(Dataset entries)

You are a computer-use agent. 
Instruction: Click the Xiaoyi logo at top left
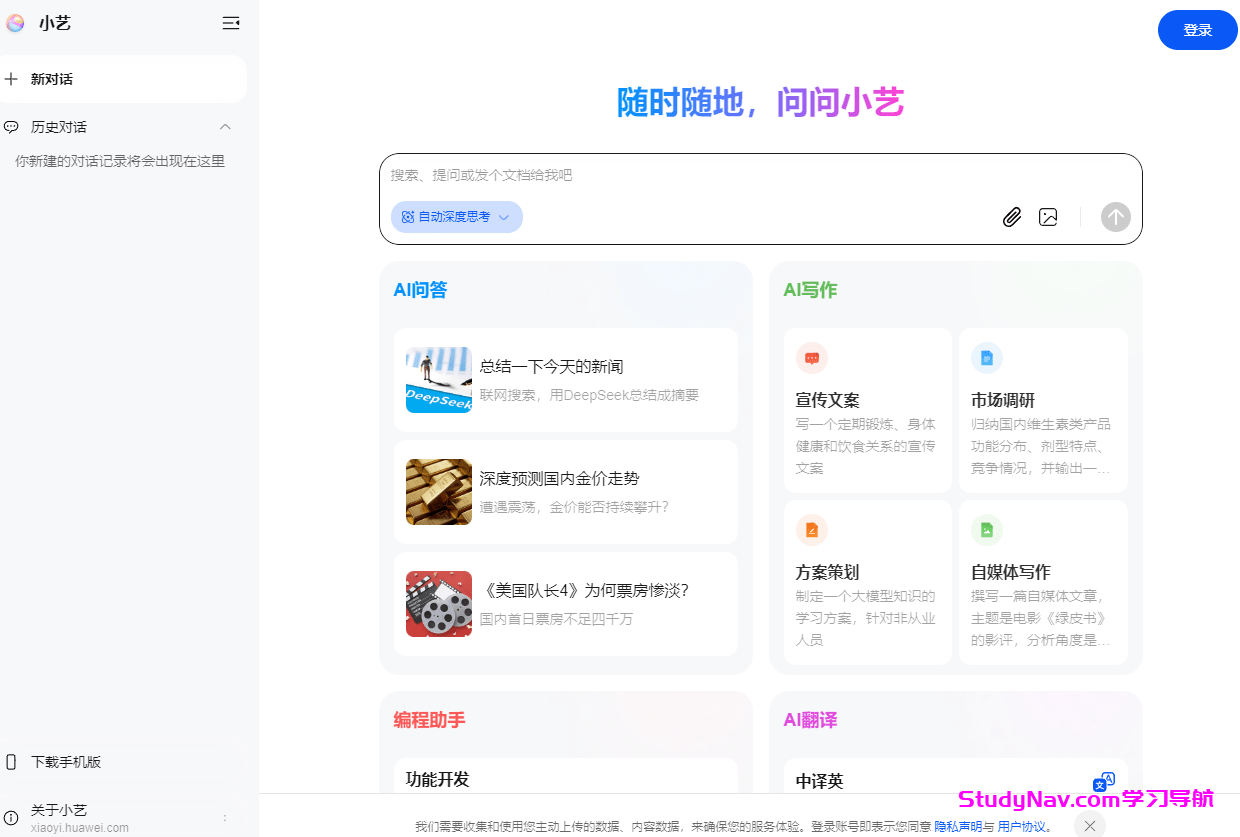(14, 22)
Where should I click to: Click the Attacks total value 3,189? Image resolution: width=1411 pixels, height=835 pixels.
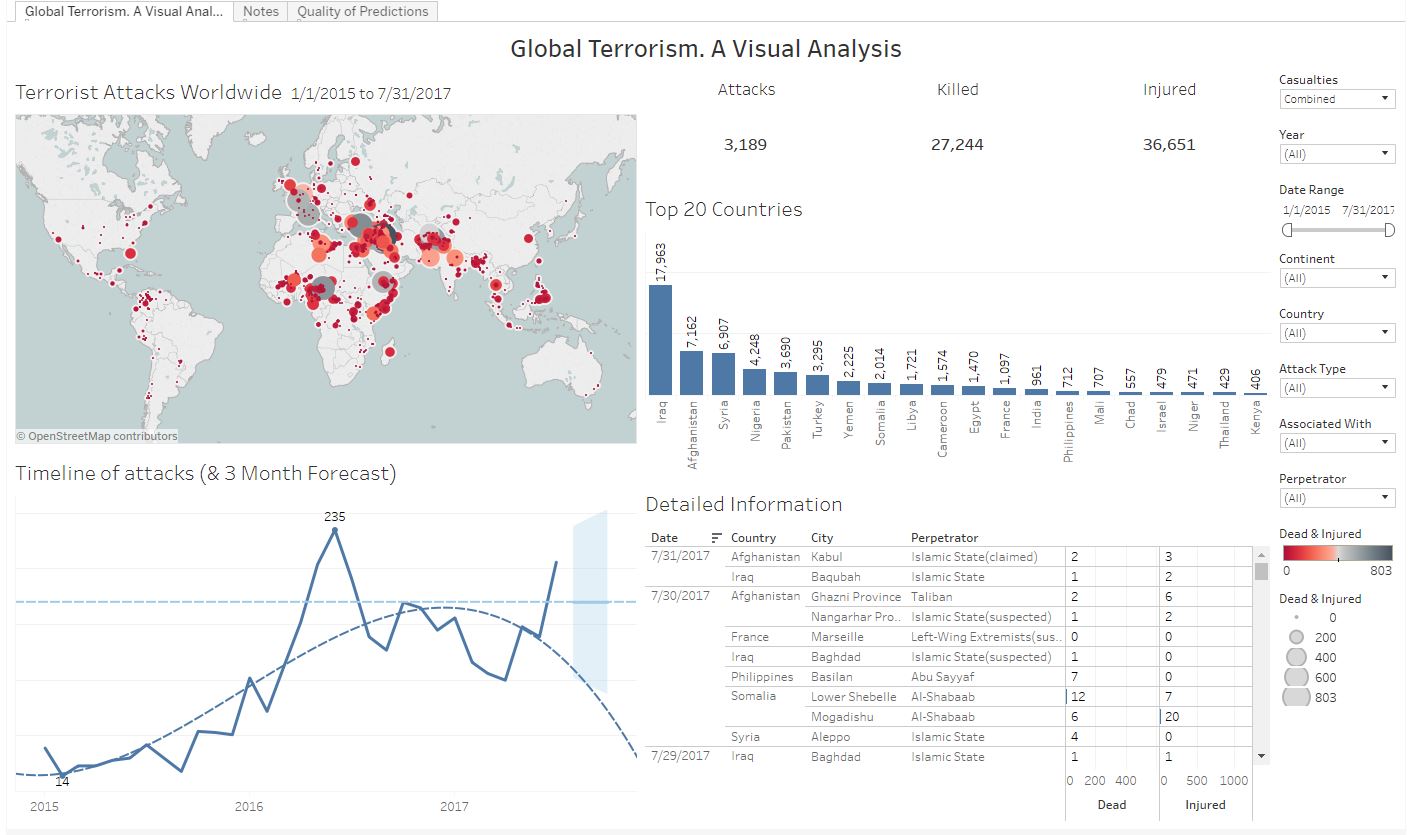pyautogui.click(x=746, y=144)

● **WHAT IS REQUIRED**: Give every record again without changing a word. Exclude the pictures.

● **ANSWER SPACE**:
You are a computer-use agent. 
Instruction: Click the Xiaoyi logo at top left
(14, 22)
Where should I click to: Click the Attacks total value 3,189? Image resolution: width=1411 pixels, height=835 pixels.
pyautogui.click(x=746, y=144)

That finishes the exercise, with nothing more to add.